> Zu lesender Auszug
66 Sozialversicherung
66/01 Allgemeines Sozialversicherungsgesetz

Norm

B-VG Art7 Abs1 / Gesetz
B-VG Art144 Abs1 / Prüfungsmaßstab
StGG Art5
ASVG §8 Abs1 Z3 lita
Abkommen mit der BRD über Soziale Sicherheit Art5 idF BGBl 280/1975
GSVG §2 Abs1 Z3

Leitsatz

ASVG; GSVG; das Fehlen von Vorschriften über eine Berücksichtigung bereits bestehender ausländischer Pflichtversicherungen ist nicht unsachlich; keine Eigentumsverletzung

Spruch

Die Beschwerde wird abgewiesen.

> Rohdaten
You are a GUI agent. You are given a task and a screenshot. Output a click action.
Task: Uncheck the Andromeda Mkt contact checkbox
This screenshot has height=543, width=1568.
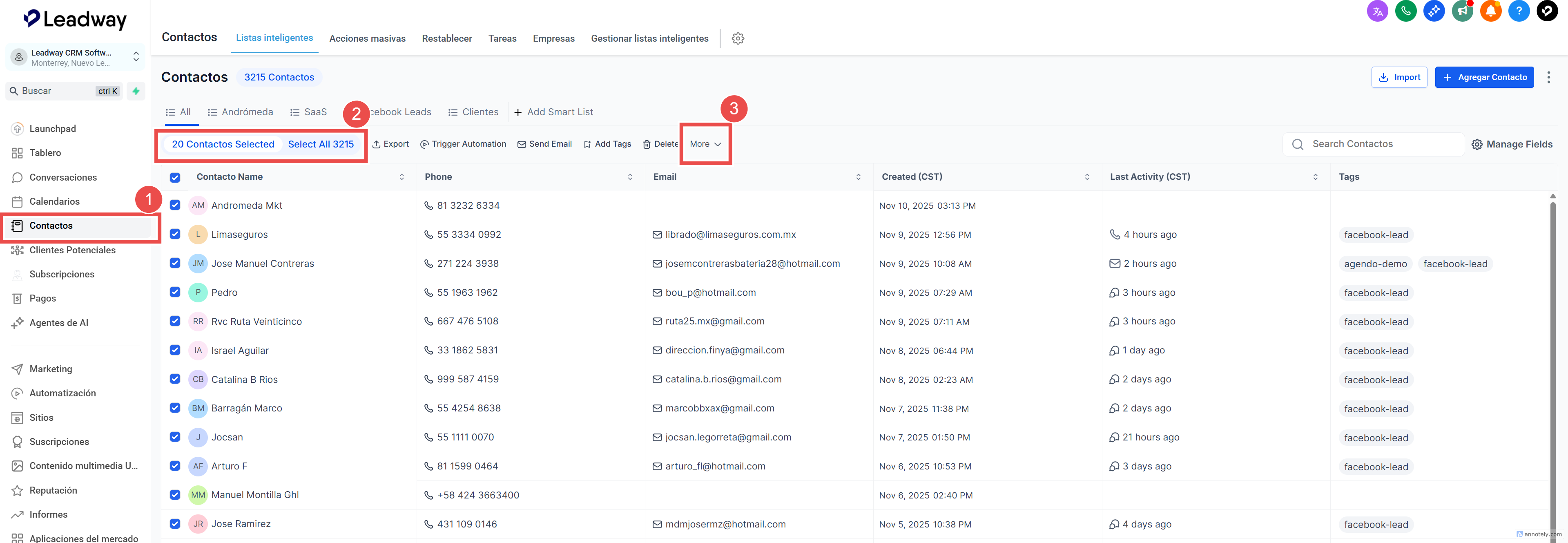pos(175,205)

> Die Aufgaben
**A)** Schreiben Sie aus dem Auszug zur Sozialversicherung den Abschnitt von „B-VG Art7 Abs1“ bis einschließlich „Beschwerde wird abgewiesen.“ wortgetreu ab.
**B)** Geben Sie an, wie der Spruch im Auszug zur Sozialversicherung lautet.

> Lösungen je Aufgabe
**A)**
B-VG Art7 Abs1 / Gesetz
B-VG Art144 Abs1 / Prüfungsmaßstab
StGG Art5
ASVG §8 Abs1 Z3 lita
Abkommen mit der BRD über Soziale Sicherheit Art5 idF BGBl 280/1975
GSVG §2 Abs1 Z3

Leitsatz

ASVG; GSVG; das Fehlen von Vorschriften über eine Berücksichtigung bereits bestehender ausländischer Pflichtversicherungen ist nicht unsachlich; keine Eigentumsverletzung

Spruch

Die Beschwerde wird abgewiesen.

**B)** Die Beschwerde wird abgewiesen.